Genetic flaw tied to Alzheimer’s was not always so bad
New York: A gene mutation linked to Alzheimer’s disease and other age-related cognitive declines in our relatively safe and sterile post-industrial setting might have actually helped protect us from cognitive decline in ancient times, a new research suggests.
The findings suggest that a genetic mutation (or allele) that puts populations at risk for illnesses in one environmental setting could manifest itself in positive ways in a different setting.
“It seems that some of the very genetic mutations that help us succeed in more hazardous time periods and environments may actually become mismatched in our relatively safe and sterile post-industrial lifestyles,” said lead author Ben Trumble, Assistant Professor at the Arizona State University in the US.
In a paper published in The FASEB Journal, the researchers examined how the apolipoprotein E (ApoE) gene might function differently in an infectious environment than in the urban industrialised settings where ApoE has mostly been examined.
All ApoE proteins help mediate cholesterol metabolism, and assist in the crucial activity of transporting fatty acids to the brain.
But in industrialised societies, ApoE4 variant carriers also face up to a four-fold higher risk for Alzheimer’s disease and other age-related cognitive declines, as well as a higher risk for cardiovascular disease.
The goal of this study was to reexamine the potentially detrimental effects of the globally-present ApoE4 allele in environmental conditions more typical of those experienced throughout our species’ existence — in this case, a community of Amazonian forager-horticulturalists called the Tsimane.
“For 99 per cent of human evolution, we lived as hunter gatherers in small bands and the last 5,000-10,000 years — with plant and animal domestication and sedentary urban industrial life — is completely novel,” Trumble said.
Due to the tropical environment and a lack of sanitation, running water, or electricity, remote populations like the Tsimane face high exposure to parasites and pathogens, which cause their own damage to cognitive abilities when untreated.

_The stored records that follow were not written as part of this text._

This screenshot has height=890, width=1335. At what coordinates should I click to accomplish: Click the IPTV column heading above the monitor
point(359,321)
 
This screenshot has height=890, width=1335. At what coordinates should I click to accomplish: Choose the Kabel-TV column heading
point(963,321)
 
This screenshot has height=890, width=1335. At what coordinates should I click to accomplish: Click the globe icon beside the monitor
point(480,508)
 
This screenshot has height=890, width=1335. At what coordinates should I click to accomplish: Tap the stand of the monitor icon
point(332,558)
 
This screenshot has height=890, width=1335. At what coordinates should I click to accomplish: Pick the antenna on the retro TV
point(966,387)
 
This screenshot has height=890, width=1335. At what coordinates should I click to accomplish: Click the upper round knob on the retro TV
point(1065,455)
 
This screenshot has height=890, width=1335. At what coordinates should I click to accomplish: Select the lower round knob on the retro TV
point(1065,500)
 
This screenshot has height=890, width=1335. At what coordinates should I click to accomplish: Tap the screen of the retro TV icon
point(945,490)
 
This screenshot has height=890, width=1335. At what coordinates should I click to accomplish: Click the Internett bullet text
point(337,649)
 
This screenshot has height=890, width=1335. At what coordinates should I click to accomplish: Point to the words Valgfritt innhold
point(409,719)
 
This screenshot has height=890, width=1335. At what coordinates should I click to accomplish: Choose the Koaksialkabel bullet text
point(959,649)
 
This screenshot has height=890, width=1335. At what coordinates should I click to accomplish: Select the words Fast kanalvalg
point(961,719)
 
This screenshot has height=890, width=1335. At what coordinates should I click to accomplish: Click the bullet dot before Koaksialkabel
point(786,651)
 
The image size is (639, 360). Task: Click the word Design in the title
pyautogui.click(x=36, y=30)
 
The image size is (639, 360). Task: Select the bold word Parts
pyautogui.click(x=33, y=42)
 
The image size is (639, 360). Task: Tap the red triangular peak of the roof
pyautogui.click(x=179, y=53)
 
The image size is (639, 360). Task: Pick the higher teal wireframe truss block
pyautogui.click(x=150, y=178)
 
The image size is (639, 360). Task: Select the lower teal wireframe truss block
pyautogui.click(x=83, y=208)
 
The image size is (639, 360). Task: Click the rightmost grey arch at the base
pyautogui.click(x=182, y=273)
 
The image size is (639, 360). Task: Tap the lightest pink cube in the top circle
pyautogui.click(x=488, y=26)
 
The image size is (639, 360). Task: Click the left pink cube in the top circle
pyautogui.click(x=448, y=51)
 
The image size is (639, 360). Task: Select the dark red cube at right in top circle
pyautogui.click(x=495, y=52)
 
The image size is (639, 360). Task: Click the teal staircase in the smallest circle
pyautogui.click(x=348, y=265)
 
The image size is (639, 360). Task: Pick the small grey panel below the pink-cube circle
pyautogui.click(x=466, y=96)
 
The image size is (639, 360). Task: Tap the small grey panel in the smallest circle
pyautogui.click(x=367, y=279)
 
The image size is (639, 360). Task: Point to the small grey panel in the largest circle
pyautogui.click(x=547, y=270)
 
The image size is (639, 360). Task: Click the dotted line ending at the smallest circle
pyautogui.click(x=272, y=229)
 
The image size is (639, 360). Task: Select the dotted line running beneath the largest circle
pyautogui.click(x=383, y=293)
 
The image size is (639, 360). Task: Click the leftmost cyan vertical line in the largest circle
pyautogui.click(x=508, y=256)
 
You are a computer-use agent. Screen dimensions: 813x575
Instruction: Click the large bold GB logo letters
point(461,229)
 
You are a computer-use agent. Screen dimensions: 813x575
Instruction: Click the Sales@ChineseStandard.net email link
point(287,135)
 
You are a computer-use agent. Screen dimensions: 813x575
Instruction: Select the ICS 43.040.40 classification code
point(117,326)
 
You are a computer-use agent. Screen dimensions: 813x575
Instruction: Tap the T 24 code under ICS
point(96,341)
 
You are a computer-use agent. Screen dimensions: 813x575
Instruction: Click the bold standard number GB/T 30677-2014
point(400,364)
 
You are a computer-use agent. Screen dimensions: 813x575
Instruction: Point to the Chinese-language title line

As a result, one might expect Tsimane ApoE4 carriers who also have a high parasite burden to experience faster and more severe mental decline in the presence of both these genetic and environmental risk factors.
But researchers discovered the exact opposite when they tested these individuals using a seven-part cognitive assessment and a medical exam.
In fact, Tsimane who both carried ApoE4 and had a high parasitic burden displayed steadier or even improved cognitive function in the assessment versus non-carriers with a similar level of parasitic exposure.
This indicated that the allele potentially played a role in maintaining cognitive function even when exposed to environmental-based health threats.